The basic steps involved are as follows:

  1. The action is begun by issuing and serving a writ.

  2. The defendant acknowledges service.

  3. An exchange of pleadings takes place.

  4. Preparation is made for the trial, including discovery and inspection of documents.

  5. The trial.

  6. If there is no appeal the matter is concluded by enforcement of the judgement.

The usual method of commencing an action is to issue a writ. This places matter on official record. A copy of the writ must be served on each defendant either personally or by some other means such as service to his solicitor. Some actions are commenced by a petition rather than a writ, for example a divorce or a company liquidation. If a person on whom a writ is served proposes to enter a defence he must, within 14 days of service of the writ, deliver an acknowledgement. The form of acknowledgement is served by the plaintiff with the writ. After acknowledgement service the defendant has further 14 days for which to file a defence.

The object of pleadings is to define the area of contention between the parties. A pleading must contain a brief statement of the facts relied on, but not the evidence by which they will be proved. If a matter is not included in the pleading it cannot usually be raised at the trial. The first pleading contains the statement of claim made by the plaintiff. The second – the defendant's answer, the defence. If the defendant has a complaint against the plaintiff he may include a counterclaim with his defence. Then comes the reply, the plaintiff's answer. If either party needs more information he may ask for further and better particulars of specific matters.

If the defendant fails to acknowledge service or if he fails to serve a defence the plaintiff may obtain a default judgement without the necessity of restoring to a trial. If the plaintiff feels that there is no defence to the action he may apply for a summary judgement.

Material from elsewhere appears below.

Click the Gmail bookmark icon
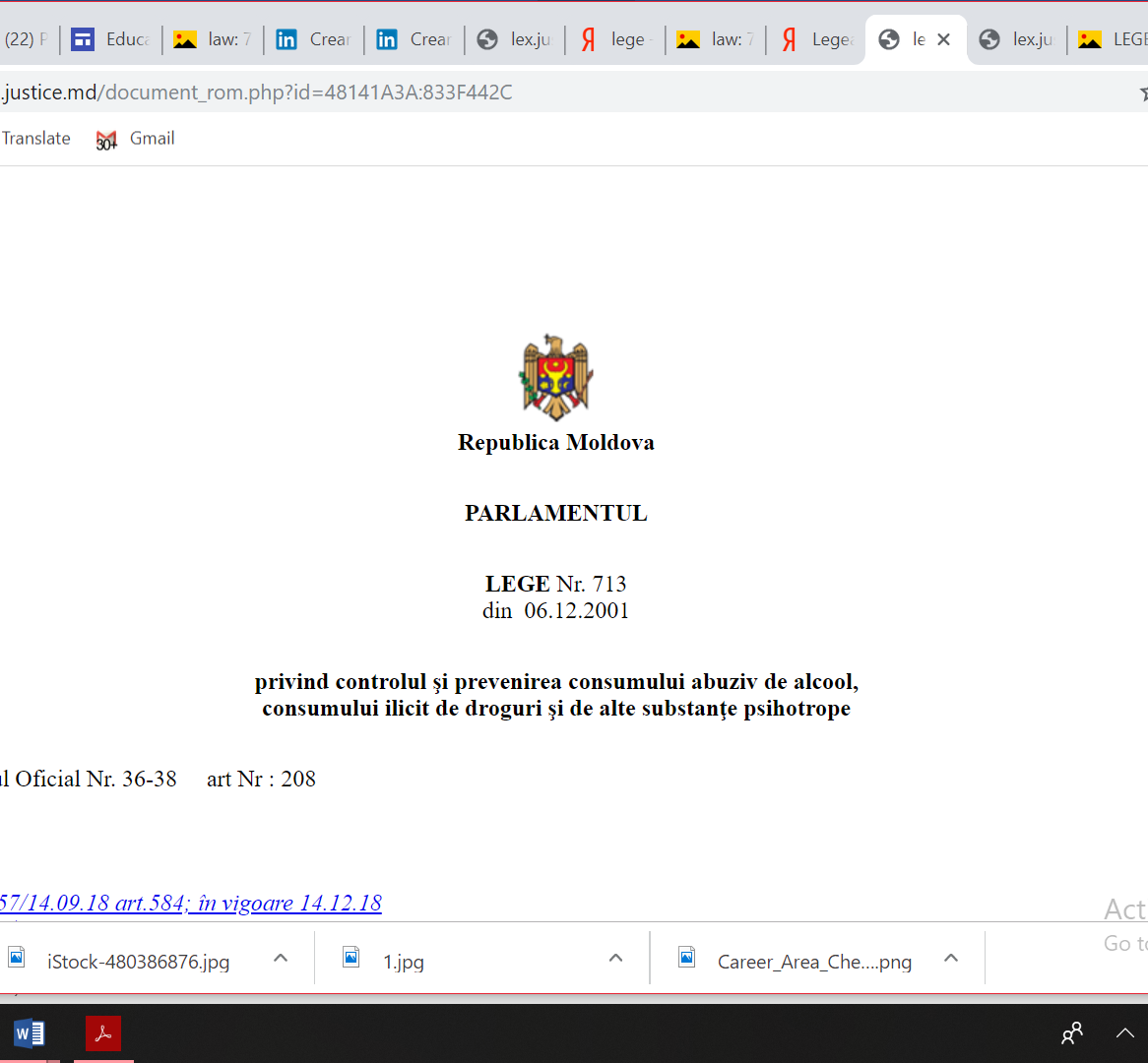Viewport: 1148px width, 1063px height. [106, 140]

Between the close of pleadings and trial much preparatory work must be done by the parties' solicitors. Documents relevant to the dispute are inspected, such matters as the date and venue of the trial are fixed and the number of expert witnesses that may be called by each side.

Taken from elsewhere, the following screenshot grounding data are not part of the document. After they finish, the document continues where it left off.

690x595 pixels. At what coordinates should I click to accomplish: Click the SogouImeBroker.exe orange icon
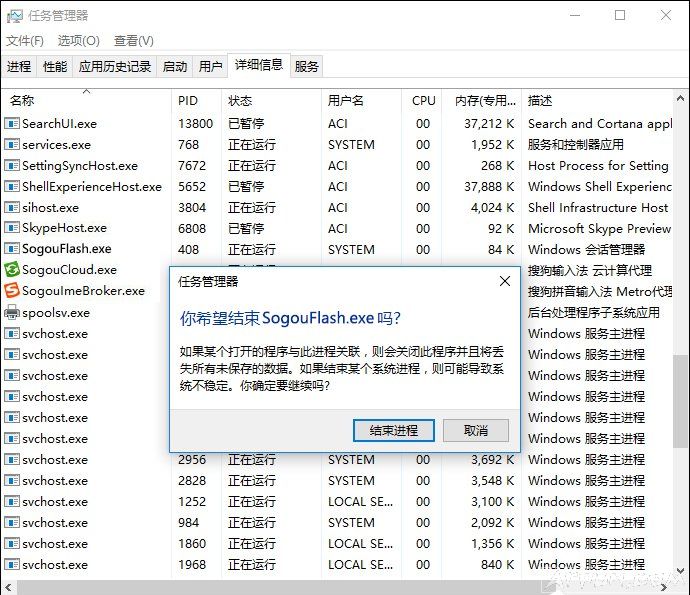pyautogui.click(x=12, y=291)
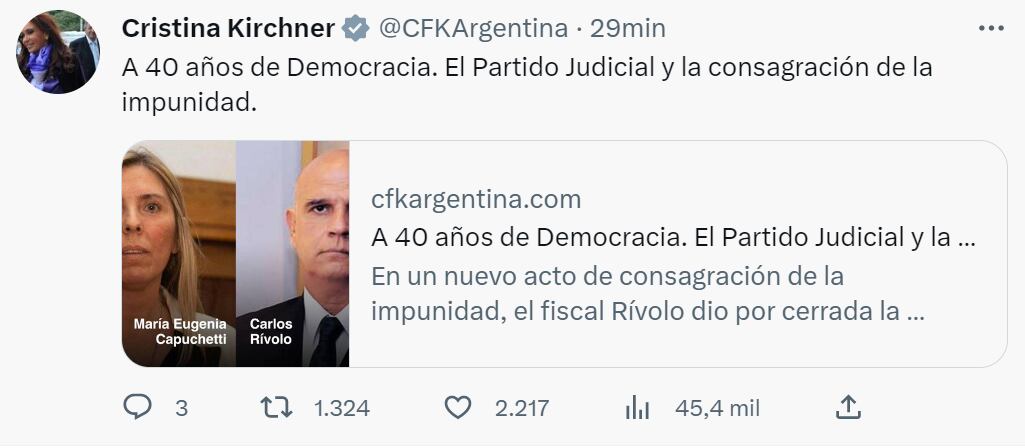Screen dimensions: 1025x448
Task: Like the tweet with the heart icon
Action: click(458, 408)
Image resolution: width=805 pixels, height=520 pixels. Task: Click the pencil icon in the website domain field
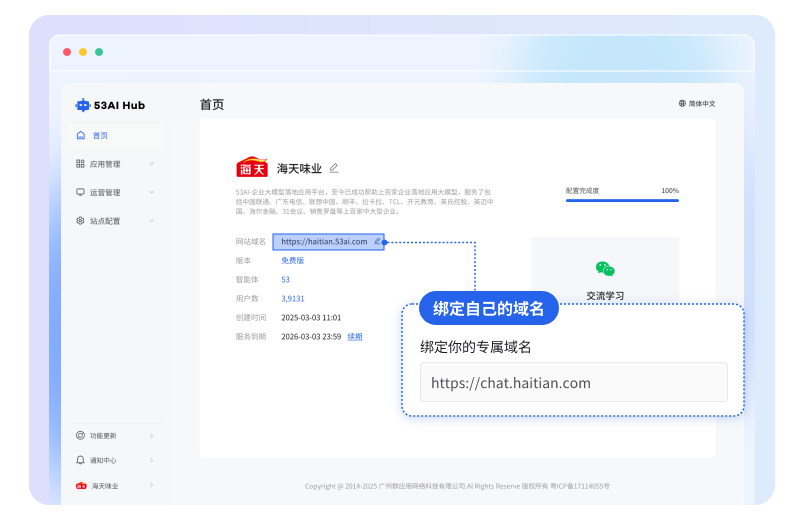(x=377, y=241)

The trial starts with the plaintiff's barrister outlining the issues involved and calling the witnesses. The defendant's barrister then outlines his case and calls the evidence for the defence. Next the defendant's barrister and then the plaintiff's barrister will make a closing speech. Finally the judge gives the decision in the form of a reasoned judgement which may be delivered as soon as the case is concluded, or reserved to a later date if the judge wishes to consider the case further.

The final stage is enforcement of the judgement. If the defendant does not pay a judgement debt the latter is recovered from the proceeds of selling the debtor's goods or land.